If you sort companies by number of openings, you are mostly surfacing employers that are always hiring hourly, not employers with unusual room for your specific background. Posting volume is a measure of churn as much as opportunity. Treat it accordingly.

Why we publish this

Most hiring data you encounter is secondhand. Surveys with self-reported numbers, aggregations with opaque methods, reports behind paywalls you cannot check. We would rather show our work.

The aggregate dataset is published under a CC BY 4.0 license. You can download it, analyze it, and cite it. The ATS-level breakdown (companies, posting volume, and remote-flag rates per platform) is reproducible directly from that file. The seniority, requirement, and role-mix figures come from a sampled, keyword-based read of the full posting set, described in our methodology. If you are a journalist or analyst covering the labor market, the data is yours to use with attribution. If you are a candidate, use it to benchmark your target companies and roles against the broader picture.

What candidates should actually do with this

Five things follow directly from the numbers above.

  1. Read the ATS. A Workday or SmartRecruiters page is a high-volume enterprise; expect structured screening. An Ashby or Greenhouse page is a smaller team; expect a human reading closely.
  2. If you are early-career, narrow your list. With senior roles outnumbering entry roles 3 to 1, a few tailored applications beat a hundred generic ones.
  3. Assume an experience bar even when none is stated. More than half of postings name one, and the rest are screening on it quietly.
  4. Ignore the remote filter and read the description. The structured flag misses most remote-friendly roles.
  5. Look past engineering. One in five classified roles is in sales or go-to-market, and those openings are deeper than the headlines suggest.

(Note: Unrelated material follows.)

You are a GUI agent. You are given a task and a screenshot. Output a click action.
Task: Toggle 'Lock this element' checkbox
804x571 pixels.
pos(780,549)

The job market in 2026 rewards candidates who read the signals accurately and aim precisely. The volume is real, but so is the noise. The more you can tell the difference before you apply, the less of your search you waste.

Read the full report →

Download the dataset →

Review our methodology →

Frequently asked questions

How big is the Four-Leaf job postings dataset?+

The 2026 Q2 snapshot covers 207,284 live job postings from 1,262 companies, aggregated from public job feeds across six applicant-tracking platforms (Workday, Greenhouse, SmartRecruiters, Ashby, Lever, and Eightfold) plus Amazon's own careers board. Every posting was captured between May 30 and June 12, 2026.

Which ATS do most companies use?+

By company count, Ashby hosts the most employers in our sample (532), followed by Greenhouse (389). By posting volume it flips: Workday carries 60% of all listings despite hosting only 149 companies, because the companies on it are large enterprises with hundreds of open roles each.

Can I use this hiring data for my own research?+

Yes. The aggregate dataset is published under a CC BY 4.0 license, so you can use, share, and build on it for any purpose, including commercial, as long as you credit Four-Leaf.